About This Research

Background

The proliferation of AI-powered web crawlers has dramatically changed the landscape of web scraping and indexing. Companies like OpenAI (GPTBot), Anthropic (ClaudeBot), Amazon (Amazonbot), and others now operate large-scale crawlers that visit millions of websites daily. These crawlers behave differently from traditional search engine bots in several important ways.

Research Questions

  1. Which file types do AI crawlers request versus ignore?
  2. Do crawlers follow links found in CSS, JavaScript, and JSON files?
  3. How do crawlers handle files without extensions?
  4. Do crawlers parse and follow links in XML sitemaps and RSS feeds?
  5. What are the download size limits for different crawler implementations?
  6. How do crawlers identify themselves (User-Agent strings)?
  7. Do crawlers respect robots.txt directives specific to their bot name?
  8. How frequently do crawlers revisit previously fetched content?

Setup

This site is hosted as an AWS S3 static website in us-east-1. All files are publicly accessible and served with correct Content-Type headers.
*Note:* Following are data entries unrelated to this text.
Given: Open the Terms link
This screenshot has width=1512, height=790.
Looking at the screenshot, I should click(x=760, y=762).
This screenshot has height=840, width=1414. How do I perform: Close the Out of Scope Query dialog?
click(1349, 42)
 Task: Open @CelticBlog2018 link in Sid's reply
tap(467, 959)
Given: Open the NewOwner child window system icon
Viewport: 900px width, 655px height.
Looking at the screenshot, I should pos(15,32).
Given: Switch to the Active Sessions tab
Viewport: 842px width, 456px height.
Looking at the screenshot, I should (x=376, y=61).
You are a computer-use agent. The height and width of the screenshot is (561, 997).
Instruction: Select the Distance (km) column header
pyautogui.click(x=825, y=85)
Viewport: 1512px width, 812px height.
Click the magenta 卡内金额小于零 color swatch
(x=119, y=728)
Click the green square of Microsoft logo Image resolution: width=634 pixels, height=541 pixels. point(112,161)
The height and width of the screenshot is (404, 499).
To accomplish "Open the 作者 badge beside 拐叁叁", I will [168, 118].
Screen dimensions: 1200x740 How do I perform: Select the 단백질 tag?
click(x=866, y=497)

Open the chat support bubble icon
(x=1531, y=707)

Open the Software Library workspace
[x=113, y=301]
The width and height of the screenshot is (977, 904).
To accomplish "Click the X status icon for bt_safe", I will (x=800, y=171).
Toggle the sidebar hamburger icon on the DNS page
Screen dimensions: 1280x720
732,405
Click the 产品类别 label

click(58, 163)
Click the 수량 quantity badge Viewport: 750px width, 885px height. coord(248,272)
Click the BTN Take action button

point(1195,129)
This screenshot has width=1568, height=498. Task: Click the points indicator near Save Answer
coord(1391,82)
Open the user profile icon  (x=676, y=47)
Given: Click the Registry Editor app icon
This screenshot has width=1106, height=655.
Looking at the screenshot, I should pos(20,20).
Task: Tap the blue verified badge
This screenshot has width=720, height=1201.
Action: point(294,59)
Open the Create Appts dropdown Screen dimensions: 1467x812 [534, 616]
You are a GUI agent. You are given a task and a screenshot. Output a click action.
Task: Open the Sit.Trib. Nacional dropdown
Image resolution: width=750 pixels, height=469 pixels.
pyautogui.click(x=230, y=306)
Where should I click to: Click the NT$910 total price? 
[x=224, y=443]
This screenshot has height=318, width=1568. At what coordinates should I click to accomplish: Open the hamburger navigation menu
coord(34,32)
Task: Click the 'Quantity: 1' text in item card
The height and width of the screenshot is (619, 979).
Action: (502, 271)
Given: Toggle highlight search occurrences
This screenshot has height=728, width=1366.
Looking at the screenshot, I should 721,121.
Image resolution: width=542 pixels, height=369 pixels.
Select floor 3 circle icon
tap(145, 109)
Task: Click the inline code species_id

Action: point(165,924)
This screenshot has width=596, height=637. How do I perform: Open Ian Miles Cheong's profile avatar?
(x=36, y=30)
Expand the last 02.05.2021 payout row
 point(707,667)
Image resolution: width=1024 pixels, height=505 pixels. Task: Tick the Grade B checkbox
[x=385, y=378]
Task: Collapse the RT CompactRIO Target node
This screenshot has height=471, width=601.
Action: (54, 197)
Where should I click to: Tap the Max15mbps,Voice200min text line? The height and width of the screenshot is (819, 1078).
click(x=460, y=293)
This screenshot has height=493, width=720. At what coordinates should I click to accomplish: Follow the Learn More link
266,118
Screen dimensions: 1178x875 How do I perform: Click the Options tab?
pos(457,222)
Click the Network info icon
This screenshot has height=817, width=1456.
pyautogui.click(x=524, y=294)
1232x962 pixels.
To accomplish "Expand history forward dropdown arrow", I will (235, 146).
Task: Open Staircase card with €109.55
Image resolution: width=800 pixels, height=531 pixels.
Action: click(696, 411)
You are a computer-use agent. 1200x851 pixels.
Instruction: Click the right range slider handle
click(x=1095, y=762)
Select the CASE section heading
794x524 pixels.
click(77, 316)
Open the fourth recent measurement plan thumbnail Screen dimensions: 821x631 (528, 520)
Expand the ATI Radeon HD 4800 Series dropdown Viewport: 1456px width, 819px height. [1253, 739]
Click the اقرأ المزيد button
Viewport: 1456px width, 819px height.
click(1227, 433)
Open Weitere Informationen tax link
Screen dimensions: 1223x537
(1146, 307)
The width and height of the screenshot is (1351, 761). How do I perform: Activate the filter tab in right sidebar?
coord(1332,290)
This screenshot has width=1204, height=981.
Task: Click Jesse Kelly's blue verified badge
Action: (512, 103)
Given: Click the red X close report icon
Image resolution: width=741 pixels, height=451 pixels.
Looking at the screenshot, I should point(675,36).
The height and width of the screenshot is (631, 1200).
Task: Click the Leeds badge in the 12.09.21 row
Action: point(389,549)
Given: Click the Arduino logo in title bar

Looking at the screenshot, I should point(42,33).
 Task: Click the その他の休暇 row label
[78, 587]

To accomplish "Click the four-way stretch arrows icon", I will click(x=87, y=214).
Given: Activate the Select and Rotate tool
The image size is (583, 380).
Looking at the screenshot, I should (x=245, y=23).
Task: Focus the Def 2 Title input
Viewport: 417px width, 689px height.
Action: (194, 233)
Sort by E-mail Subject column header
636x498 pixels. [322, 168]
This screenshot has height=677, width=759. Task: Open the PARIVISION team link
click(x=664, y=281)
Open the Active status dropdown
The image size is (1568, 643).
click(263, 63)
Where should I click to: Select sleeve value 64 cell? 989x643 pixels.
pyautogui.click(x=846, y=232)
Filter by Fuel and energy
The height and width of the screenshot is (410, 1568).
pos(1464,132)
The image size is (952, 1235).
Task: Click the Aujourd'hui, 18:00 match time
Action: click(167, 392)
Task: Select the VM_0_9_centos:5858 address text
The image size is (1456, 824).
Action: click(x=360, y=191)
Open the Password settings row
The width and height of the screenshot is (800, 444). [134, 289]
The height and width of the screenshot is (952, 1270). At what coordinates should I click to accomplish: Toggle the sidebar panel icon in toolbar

S3 server access logging is enabled to capture detailed request metadata including timestamps, IP addresses, HTTP methods, response codes, referrers, and user-agent strings.

File Categories

Text Files

HTML pages with semantic markup, CSS stylesheets, JavaScript with DOM manipulation code, JSON data structures, XML sitemaps, RSS feeds, and plain text files. These test whether crawlers parse different text formats and follow embedded links.

Image Files

PNG, JPEG, GIF (animated), SVG, and WebP images. These test whether crawlers download binary image content or skip it, and whether they process SVG (which can contain links and text).

Other Files

Files without extensions, application manifests, and structured data files. These test how crawlers handle ambiguous content types and web application metadata.

Data Collection

Access logs are collected from S3 and analyzed using Python scripts. Each log entry contains the full User-Agent string, allowing precise identification of different crawler implementations. The referrer field shows how crawlers discover new URLs (direct access, following links from other pages, sitemap parsing, etc.).